→ **Provided data**
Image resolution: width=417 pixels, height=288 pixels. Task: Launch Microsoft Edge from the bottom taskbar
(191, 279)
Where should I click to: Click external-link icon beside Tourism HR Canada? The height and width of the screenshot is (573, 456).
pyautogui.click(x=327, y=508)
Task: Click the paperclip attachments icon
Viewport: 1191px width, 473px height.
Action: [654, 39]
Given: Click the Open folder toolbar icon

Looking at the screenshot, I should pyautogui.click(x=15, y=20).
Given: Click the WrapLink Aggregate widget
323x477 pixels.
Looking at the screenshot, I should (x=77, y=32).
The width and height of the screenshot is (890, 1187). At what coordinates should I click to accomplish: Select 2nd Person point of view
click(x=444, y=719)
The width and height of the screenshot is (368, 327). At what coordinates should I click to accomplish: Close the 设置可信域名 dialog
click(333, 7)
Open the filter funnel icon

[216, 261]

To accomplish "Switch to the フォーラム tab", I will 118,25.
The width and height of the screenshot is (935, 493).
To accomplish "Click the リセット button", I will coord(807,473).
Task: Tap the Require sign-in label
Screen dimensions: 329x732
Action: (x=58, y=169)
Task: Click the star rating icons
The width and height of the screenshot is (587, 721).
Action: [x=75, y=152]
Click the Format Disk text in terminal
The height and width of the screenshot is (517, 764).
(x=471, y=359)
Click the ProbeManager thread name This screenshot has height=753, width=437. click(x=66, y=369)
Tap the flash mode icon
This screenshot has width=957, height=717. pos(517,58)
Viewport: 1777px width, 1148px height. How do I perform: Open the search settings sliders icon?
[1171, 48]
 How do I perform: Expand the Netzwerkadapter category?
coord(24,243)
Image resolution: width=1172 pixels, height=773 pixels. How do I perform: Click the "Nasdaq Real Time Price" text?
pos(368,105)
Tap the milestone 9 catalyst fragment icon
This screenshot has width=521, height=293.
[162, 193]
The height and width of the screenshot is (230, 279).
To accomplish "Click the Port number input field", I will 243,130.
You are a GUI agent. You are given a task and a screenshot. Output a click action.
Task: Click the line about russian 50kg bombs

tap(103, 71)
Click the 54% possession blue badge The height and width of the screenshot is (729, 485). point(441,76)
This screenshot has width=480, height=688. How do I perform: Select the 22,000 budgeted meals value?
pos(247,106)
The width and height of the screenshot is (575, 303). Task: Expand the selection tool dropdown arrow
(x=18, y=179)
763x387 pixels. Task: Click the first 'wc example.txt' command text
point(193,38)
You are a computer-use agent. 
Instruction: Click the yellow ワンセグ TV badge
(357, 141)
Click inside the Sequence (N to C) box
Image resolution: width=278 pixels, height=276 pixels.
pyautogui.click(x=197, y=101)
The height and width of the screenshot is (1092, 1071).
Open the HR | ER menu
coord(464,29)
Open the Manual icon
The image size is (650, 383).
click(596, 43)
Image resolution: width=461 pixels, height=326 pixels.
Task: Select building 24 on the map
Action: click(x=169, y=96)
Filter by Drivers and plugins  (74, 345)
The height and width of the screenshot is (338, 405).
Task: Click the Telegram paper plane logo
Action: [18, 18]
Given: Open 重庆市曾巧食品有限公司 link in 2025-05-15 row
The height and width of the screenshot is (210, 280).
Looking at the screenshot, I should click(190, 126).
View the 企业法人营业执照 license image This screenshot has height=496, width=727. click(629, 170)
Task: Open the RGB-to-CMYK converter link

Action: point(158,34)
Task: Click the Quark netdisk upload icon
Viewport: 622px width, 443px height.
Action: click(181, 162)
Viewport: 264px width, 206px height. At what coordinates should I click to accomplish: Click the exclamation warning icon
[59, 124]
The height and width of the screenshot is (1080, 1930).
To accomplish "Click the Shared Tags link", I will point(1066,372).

→ **What this task involves**
Reproduce each entry above character for character.

→ **Output of the exercise**
Image resolution: width=417 pixels, height=288 pixels. Task: Launch Microsoft Edge from the bottom taskbar
(191, 279)
Where should I click to: Click external-link icon beside Tourism HR Canada? The height and width of the screenshot is (573, 456).
pyautogui.click(x=327, y=508)
Task: Click the paperclip attachments icon
Viewport: 1191px width, 473px height.
Action: [654, 39]
Given: Click the Open folder toolbar icon

Looking at the screenshot, I should pyautogui.click(x=15, y=20).
Given: Click the WrapLink Aggregate widget
323x477 pixels.
Looking at the screenshot, I should (x=77, y=32).
The width and height of the screenshot is (890, 1187). At what coordinates should I click to accomplish: Select 2nd Person point of view
click(x=444, y=719)
The width and height of the screenshot is (368, 327). At what coordinates should I click to accomplish: Close the 设置可信域名 dialog
click(333, 7)
Open the filter funnel icon

[216, 261]

To accomplish "Switch to the フォーラム tab", I will 118,25.
The width and height of the screenshot is (935, 493).
To accomplish "Click the リセット button", I will coord(807,473).
Task: Tap the Require sign-in label
Screen dimensions: 329x732
Action: (x=58, y=169)
Task: Click the star rating icons
The width and height of the screenshot is (587, 721).
Action: [x=75, y=152]
Click the Format Disk text in terminal
The height and width of the screenshot is (517, 764).
(x=471, y=359)
Click the ProbeManager thread name This screenshot has height=753, width=437. click(x=66, y=369)
Tap the flash mode icon
This screenshot has width=957, height=717. pos(517,58)
Viewport: 1777px width, 1148px height. How do I perform: Open the search settings sliders icon?
[1171, 48]
 How do I perform: Expand the Netzwerkadapter category?
coord(24,243)
Image resolution: width=1172 pixels, height=773 pixels. How do I perform: Click the "Nasdaq Real Time Price" text?
pos(368,105)
Tap the milestone 9 catalyst fragment icon
This screenshot has width=521, height=293.
[162, 193]
The height and width of the screenshot is (230, 279).
To accomplish "Click the Port number input field", I will 243,130.
You are a GUI agent. You are given a task and a screenshot. Output a click action.
Task: Click the line about russian 50kg bombs

tap(103, 71)
Click the 54% possession blue badge The height and width of the screenshot is (729, 485). point(441,76)
This screenshot has width=480, height=688. How do I perform: Select the 22,000 budgeted meals value?
pos(247,106)
The width and height of the screenshot is (575, 303). Task: Expand the selection tool dropdown arrow
(x=18, y=179)
763x387 pixels. Task: Click the first 'wc example.txt' command text
point(193,38)
You are a computer-use agent. 
Instruction: Click the yellow ワンセグ TV badge
(357, 141)
Click inside the Sequence (N to C) box
Image resolution: width=278 pixels, height=276 pixels.
pyautogui.click(x=197, y=101)
The height and width of the screenshot is (1092, 1071).
Open the HR | ER menu
coord(464,29)
Open the Manual icon
The image size is (650, 383).
click(596, 43)
Image resolution: width=461 pixels, height=326 pixels.
Task: Select building 24 on the map
Action: click(x=169, y=96)
Filter by Drivers and plugins  (74, 345)
The height and width of the screenshot is (338, 405).
Task: Click the Telegram paper plane logo
Action: [18, 18]
Given: Open 重庆市曾巧食品有限公司 link in 2025-05-15 row
The height and width of the screenshot is (210, 280).
Looking at the screenshot, I should click(190, 126).
View the 企业法人营业执照 license image This screenshot has height=496, width=727. click(629, 170)
Task: Open the RGB-to-CMYK converter link

Action: point(158,34)
Task: Click the Quark netdisk upload icon
Viewport: 622px width, 443px height.
Action: click(181, 162)
Viewport: 264px width, 206px height. At what coordinates should I click to accomplish: Click the exclamation warning icon
[59, 124]
The height and width of the screenshot is (1080, 1930).
To accomplish "Click the Shared Tags link", I will point(1066,372).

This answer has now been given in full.